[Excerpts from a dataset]
----
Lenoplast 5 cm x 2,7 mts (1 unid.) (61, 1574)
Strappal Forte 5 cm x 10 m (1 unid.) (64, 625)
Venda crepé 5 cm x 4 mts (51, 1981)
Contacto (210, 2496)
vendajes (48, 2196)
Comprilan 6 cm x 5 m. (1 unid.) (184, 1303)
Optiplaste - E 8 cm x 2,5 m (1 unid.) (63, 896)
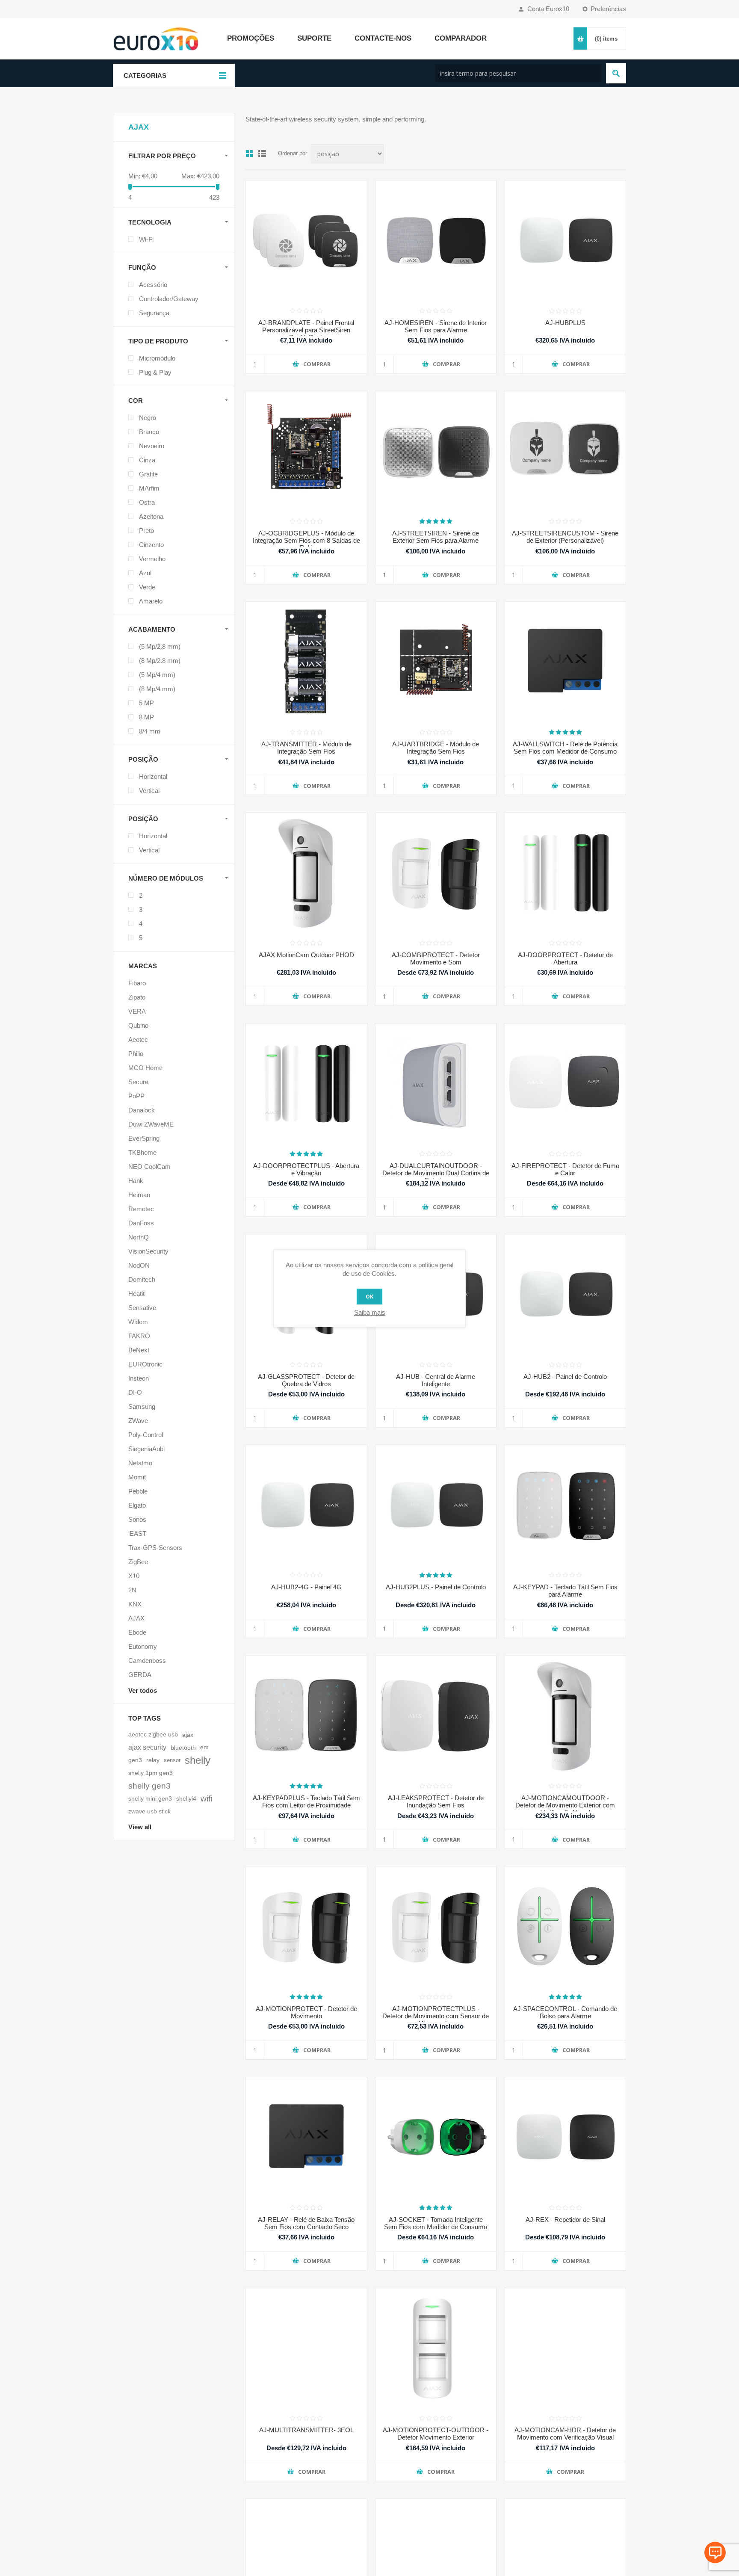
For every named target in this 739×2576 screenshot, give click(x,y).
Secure (138, 1081)
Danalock (141, 1110)
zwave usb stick (149, 1811)
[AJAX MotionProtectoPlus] (436, 1926)
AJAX (136, 1618)
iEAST (137, 1533)
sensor (172, 1760)
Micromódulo (157, 358)
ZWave (138, 1420)
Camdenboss (147, 1660)
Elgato (137, 1505)
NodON (139, 1265)
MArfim (149, 488)
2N (132, 1590)
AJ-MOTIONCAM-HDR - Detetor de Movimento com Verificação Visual (565, 2433)
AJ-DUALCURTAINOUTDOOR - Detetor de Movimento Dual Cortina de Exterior (435, 1173)
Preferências (608, 8)
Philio (135, 1053)
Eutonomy (142, 1646)
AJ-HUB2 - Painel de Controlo (565, 1376)
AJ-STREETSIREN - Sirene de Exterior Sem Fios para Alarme (435, 536)
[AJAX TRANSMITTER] (306, 662)
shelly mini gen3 (150, 1798)
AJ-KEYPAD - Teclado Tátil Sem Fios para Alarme (565, 1590)
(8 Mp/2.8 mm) (159, 660)
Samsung (141, 1406)
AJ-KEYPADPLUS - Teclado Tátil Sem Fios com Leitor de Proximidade (306, 1801)
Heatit (136, 1293)
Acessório (153, 284)
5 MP (146, 703)
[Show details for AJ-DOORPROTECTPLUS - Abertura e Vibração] (306, 1084)
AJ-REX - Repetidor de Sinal (565, 2219)
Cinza (147, 460)
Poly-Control (145, 1434)
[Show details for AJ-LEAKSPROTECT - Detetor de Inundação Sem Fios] (436, 1716)
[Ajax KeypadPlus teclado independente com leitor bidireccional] (306, 1716)
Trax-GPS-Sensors (155, 1547)
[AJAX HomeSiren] (436, 241)
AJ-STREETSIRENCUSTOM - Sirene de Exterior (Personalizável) (565, 536)
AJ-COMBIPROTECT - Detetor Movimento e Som (436, 958)
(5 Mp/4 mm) (157, 674)
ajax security (147, 1747)
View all (139, 1827)
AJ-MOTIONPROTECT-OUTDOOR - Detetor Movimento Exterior (435, 2433)
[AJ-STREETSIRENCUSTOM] (565, 451)
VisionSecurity (148, 1251)
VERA (137, 1011)
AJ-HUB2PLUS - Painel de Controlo (436, 1587)
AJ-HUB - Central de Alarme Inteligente (435, 1380)
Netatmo (140, 1463)
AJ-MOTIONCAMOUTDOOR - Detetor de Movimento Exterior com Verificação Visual (565, 1805)
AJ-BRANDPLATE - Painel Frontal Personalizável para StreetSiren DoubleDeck (306, 330)
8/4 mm (149, 731)
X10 (133, 1575)
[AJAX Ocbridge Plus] (306, 451)
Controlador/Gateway (168, 298)
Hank (135, 1180)
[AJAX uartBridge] (436, 662)
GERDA (139, 1674)
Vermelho (152, 558)
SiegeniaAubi (146, 1448)
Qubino (138, 1025)
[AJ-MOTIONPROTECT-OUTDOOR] (436, 2348)
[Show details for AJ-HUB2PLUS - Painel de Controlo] (436, 1505)
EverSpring (144, 1138)
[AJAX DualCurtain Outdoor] (436, 1084)
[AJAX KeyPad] (565, 1505)
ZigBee (138, 1561)
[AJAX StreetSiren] (436, 451)
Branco (149, 431)
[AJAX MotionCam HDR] (565, 2348)
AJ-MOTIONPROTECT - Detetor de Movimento (306, 2012)
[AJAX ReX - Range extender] (565, 2137)
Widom (138, 1321)
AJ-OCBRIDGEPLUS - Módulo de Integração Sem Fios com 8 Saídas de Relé (306, 540)
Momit (137, 1477)
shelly (197, 1760)
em (204, 1747)
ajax (187, 1734)
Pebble (138, 1491)
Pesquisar (616, 73)
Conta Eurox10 (548, 8)
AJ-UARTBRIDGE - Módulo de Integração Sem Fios (435, 747)
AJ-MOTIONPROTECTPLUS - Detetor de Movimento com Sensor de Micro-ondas (435, 2016)
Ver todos (142, 1690)
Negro (147, 417)
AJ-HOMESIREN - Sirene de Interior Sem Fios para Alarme (435, 326)
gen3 (135, 1760)
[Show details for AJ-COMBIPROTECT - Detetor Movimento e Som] (436, 873)
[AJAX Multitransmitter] (306, 2348)
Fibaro (137, 983)
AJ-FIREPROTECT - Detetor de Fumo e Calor (565, 1169)
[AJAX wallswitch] (565, 662)
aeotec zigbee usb (153, 1734)
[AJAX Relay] (306, 2137)
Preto (146, 530)
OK (369, 1296)
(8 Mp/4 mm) (157, 688)
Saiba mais (369, 1312)
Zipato (136, 997)
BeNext (138, 1350)
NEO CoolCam (149, 1166)
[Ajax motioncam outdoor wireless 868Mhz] (306, 873)
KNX (135, 1604)
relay (153, 1760)
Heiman (139, 1194)
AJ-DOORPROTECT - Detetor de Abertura (565, 958)
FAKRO (139, 1336)
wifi (206, 1798)
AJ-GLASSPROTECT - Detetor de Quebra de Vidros (306, 1380)
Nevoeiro (151, 446)
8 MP (146, 717)
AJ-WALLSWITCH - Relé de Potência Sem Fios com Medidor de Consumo (565, 747)
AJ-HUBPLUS (565, 322)
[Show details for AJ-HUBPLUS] (565, 241)
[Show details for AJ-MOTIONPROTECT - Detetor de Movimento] (306, 1926)
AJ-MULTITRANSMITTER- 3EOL (306, 2430)
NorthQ (138, 1237)
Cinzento (151, 544)
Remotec (141, 1209)
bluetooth (183, 1747)
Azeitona (151, 516)
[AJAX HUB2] (565, 1294)
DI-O (135, 1392)
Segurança (154, 312)
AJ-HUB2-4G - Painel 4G (306, 1587)
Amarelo (151, 601)
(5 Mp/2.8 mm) (159, 646)
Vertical (149, 790)
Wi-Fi (146, 239)
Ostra (147, 502)
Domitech (141, 1279)
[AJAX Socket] (436, 2137)
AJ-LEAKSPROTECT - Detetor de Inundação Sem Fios (436, 1801)
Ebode (137, 1632)
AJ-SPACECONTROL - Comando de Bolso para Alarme (565, 2012)
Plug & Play (155, 372)
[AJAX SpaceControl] (565, 1926)
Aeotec (138, 1039)
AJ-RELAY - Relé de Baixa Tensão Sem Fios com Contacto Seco (306, 2223)
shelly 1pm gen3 (150, 1773)
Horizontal (153, 776)
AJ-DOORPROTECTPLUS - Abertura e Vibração (306, 1169)
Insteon (138, 1378)
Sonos (137, 1519)
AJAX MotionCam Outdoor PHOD (306, 954)
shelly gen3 (149, 1785)
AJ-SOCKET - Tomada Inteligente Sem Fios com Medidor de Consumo (435, 2223)
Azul (145, 573)
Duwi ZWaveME (151, 1124)
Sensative (142, 1307)
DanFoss (141, 1223)
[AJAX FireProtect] (565, 1084)
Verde (147, 587)
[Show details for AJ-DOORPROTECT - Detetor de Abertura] (565, 873)
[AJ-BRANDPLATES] (306, 241)
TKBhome (142, 1152)
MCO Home (145, 1067)
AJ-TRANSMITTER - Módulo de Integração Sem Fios (306, 747)
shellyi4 (186, 1798)
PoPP (136, 1096)
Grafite (148, 474)
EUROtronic (145, 1364)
----
◆ Problem description ◆
Make an exact copy of all entries above, dropping the images.

◆ Solution to this task ◆
Lenoplast 5 cm x 2,7 mts (1 unid.) (61, 1574)
Strappal Forte 5 cm x 10 m (1 unid.) (64, 625)
Venda crepé 5 cm x 4 mts (51, 1981)
Contacto (210, 2496)
vendajes (48, 2196)
Comprilan 6 cm x 5 m. (1 unid.) (184, 1303)
Optiplaste - E 8 cm x 2,5 m (1 unid.) (63, 896)
For every named target in this 739×2576 screenshot, give click(x,y).
Secure (138, 1081)
Danalock (141, 1110)
zwave usb stick (149, 1811)
[AJAX MotionProtectoPlus] (436, 1926)
AJAX (136, 1618)
iEAST (137, 1533)
sensor (172, 1760)
Micromódulo (157, 358)
ZWave (138, 1420)
Camdenboss (147, 1660)
Elgato (137, 1505)
NodON (139, 1265)
MArfim (149, 488)
2N (132, 1590)
AJ-MOTIONCAM-HDR - Detetor de Movimento com Verificação Visual (565, 2433)
AJ-DUALCURTAINOUTDOOR - Detetor de Movimento Dual Cortina de Exterior (435, 1173)
Preferências (608, 8)
Philio (135, 1053)
Eutonomy (142, 1646)
AJ-HUB2 - Painel de Controlo (565, 1376)
AJ-STREETSIREN - Sirene de Exterior Sem Fios para Alarme (435, 536)
[AJAX TRANSMITTER] (306, 662)
shelly mini gen3 (150, 1798)
AJ-KEYPAD - Teclado Tátil Sem Fios para Alarme (565, 1590)
(8 Mp/2.8 mm) (159, 660)
Samsung (141, 1406)
AJ-KEYPADPLUS - Teclado Tátil Sem Fios com Leitor de Proximidade (306, 1801)
Heatit (136, 1293)
Acessório (153, 284)
5 MP (146, 703)
[Show details for AJ-DOORPROTECTPLUS - Abertura e Vibração] (306, 1084)
AJ-REX - Repetidor de Sinal (565, 2219)
Cinza (147, 460)
Poly-Control (145, 1434)
[Show details for AJ-LEAKSPROTECT - Detetor de Inundação Sem Fios] (436, 1716)
[Ajax KeypadPlus teclado independente com leitor bidireccional] (306, 1716)
Trax-GPS-Sensors (155, 1547)
[AJAX HomeSiren] (436, 241)
AJ-STREETSIRENCUSTOM - Sirene de Exterior (Personalizável) (565, 536)
AJ-COMBIPROTECT - Detetor Movimento e Som (436, 958)
(5 Mp/4 mm) (157, 674)
ajax security (147, 1747)
View all (139, 1827)
AJ-MOTIONPROTECT-OUTDOOR - Detetor Movimento Exterior (435, 2433)
[AJ-STREETSIRENCUSTOM] (565, 451)
VisionSecurity (148, 1251)
VERA (137, 1011)
AJ-HUB2PLUS - Painel de Controlo (436, 1587)
AJ-HUB - Central de Alarme Inteligente (435, 1380)
Netatmo (140, 1463)
AJ-MOTIONCAMOUTDOOR - Detetor de Movimento Exterior com Verificação Visual (565, 1805)
AJ-BRANDPLATE - Painel Frontal Personalizável para StreetSiren DoubleDeck (306, 330)
8/4 mm (149, 731)
X10 (133, 1575)
[AJAX Ocbridge Plus] (306, 451)
Controlador/Gateway (168, 298)
Hank (135, 1180)
[AJAX uartBridge] (436, 662)
GERDA (139, 1674)
Vermelho (152, 558)
SiegeniaAubi (146, 1448)
Qubino (138, 1025)
[AJ-MOTIONPROTECT-OUTDOOR] (436, 2348)
[Show details for AJ-HUB2PLUS - Painel de Controlo] (436, 1505)
EverSpring (144, 1138)
[AJAX DualCurtain Outdoor] (436, 1084)
[AJAX KeyPad] (565, 1505)
ZigBee (138, 1561)
[AJAX StreetSiren] (436, 451)
Branco (149, 431)
[AJAX MotionCam HDR] (565, 2348)
AJ-MOTIONPROTECT - Detetor de Movimento (306, 2012)
[AJAX ReX - Range extender] (565, 2137)
Widom (138, 1321)
AJ-OCBRIDGEPLUS - Módulo de Integração Sem Fios com 8 Saídas de Relé (306, 540)
Momit (137, 1477)
shelly (197, 1760)
em (204, 1747)
ajax (187, 1734)
Pebble (138, 1491)
Pesquisar (616, 73)
Conta Eurox10 (548, 8)
AJ-UARTBRIDGE - Módulo de Integração Sem Fios (435, 747)
AJ-MOTIONPROTECTPLUS - Detetor de Movimento com Sensor de Micro-ondas (435, 2016)
Ver todos (142, 1690)
Negro (147, 417)
AJ-HOMESIREN - Sirene de Interior Sem Fios para Alarme (435, 326)
gen3 (135, 1760)
[Show details for AJ-COMBIPROTECT - Detetor Movimento e Som] (436, 873)
[AJAX Multitransmitter] (306, 2348)
Fibaro (137, 983)
AJ-FIREPROTECT - Detetor de Fumo e Calor (565, 1169)
[AJAX wallswitch] (565, 662)
aeotec zigbee usb (153, 1734)
[AJAX Relay] (306, 2137)
Preto (146, 530)
OK (369, 1296)
(8 Mp/4 mm) (157, 688)
Saiba mais (369, 1312)
Zipato (136, 997)
BeNext (138, 1350)
NEO CoolCam (149, 1166)
[Ajax motioncam outdoor wireless 868Mhz] (306, 873)
KNX (135, 1604)
relay (153, 1760)
Heiman (139, 1194)
AJ-DOORPROTECT - Detetor de Abertura (565, 958)
FAKRO (139, 1336)
wifi (206, 1798)
AJ-GLASSPROTECT - Detetor de Quebra de Vidros (306, 1380)
Nevoeiro (151, 446)
8 MP (146, 717)
AJ-WALLSWITCH - Relé de Potência Sem Fios com Medidor de Consumo (565, 747)
AJ-HUBPLUS (565, 322)
[Show details for AJ-HUBPLUS] (565, 241)
[Show details for AJ-MOTIONPROTECT - Detetor de Movimento] (306, 1926)
AJ-MULTITRANSMITTER- 3EOL (306, 2430)
NorthQ (138, 1237)
Cinzento (151, 544)
Remotec (141, 1209)
bluetooth (183, 1747)
Azeitona (151, 516)
[AJAX HUB2] (565, 1294)
DI-O (135, 1392)
Segurança (154, 312)
AJ-HUB2-4G - Painel 4G (306, 1587)
Amarelo (151, 601)
(5 Mp/2.8 mm) (159, 646)
Vertical (149, 790)
Wi-Fi (146, 239)
Ostra (147, 502)
Domitech (141, 1279)
[AJAX Socket] (436, 2137)
AJ-LEAKSPROTECT - Detetor de Inundação Sem Fios (436, 1801)
Ebode (137, 1632)
AJ-SPACECONTROL - Comando de Bolso para Alarme (565, 2012)
Plug & Play (155, 372)
[AJAX SpaceControl] (565, 1926)
Aeotec (138, 1039)
AJ-RELAY - Relé de Baixa Tensão Sem Fios com Contacto Seco (306, 2223)
shelly 1pm gen3 (150, 1773)
Horizontal (153, 776)
AJ-DOORPROTECTPLUS - Abertura e Vibração (306, 1169)
Insteon (138, 1378)
Sonos (137, 1519)
AJAX MotionCam Outdoor PHOD (306, 954)
shelly gen3 (149, 1785)
AJ-SOCKET - Tomada Inteligente Sem Fios com Medidor de Consumo (435, 2223)
Azul (145, 573)
Duwi ZWaveME (151, 1124)
Sensative (142, 1307)
DanFoss (141, 1223)
[AJAX FireProtect] (565, 1084)
Verde (147, 587)
[Show details for AJ-DOORPROTECT - Detetor de Abertura] (565, 873)
[AJ-BRANDPLATES] (306, 241)
TKBhome (142, 1152)
MCO Home (145, 1067)
AJ-TRANSMITTER - Módulo de Integração Sem Fios (306, 747)
shellyi4 (186, 1798)
PoPP (136, 1096)
Grafite (148, 474)
EUROtronic (145, 1364)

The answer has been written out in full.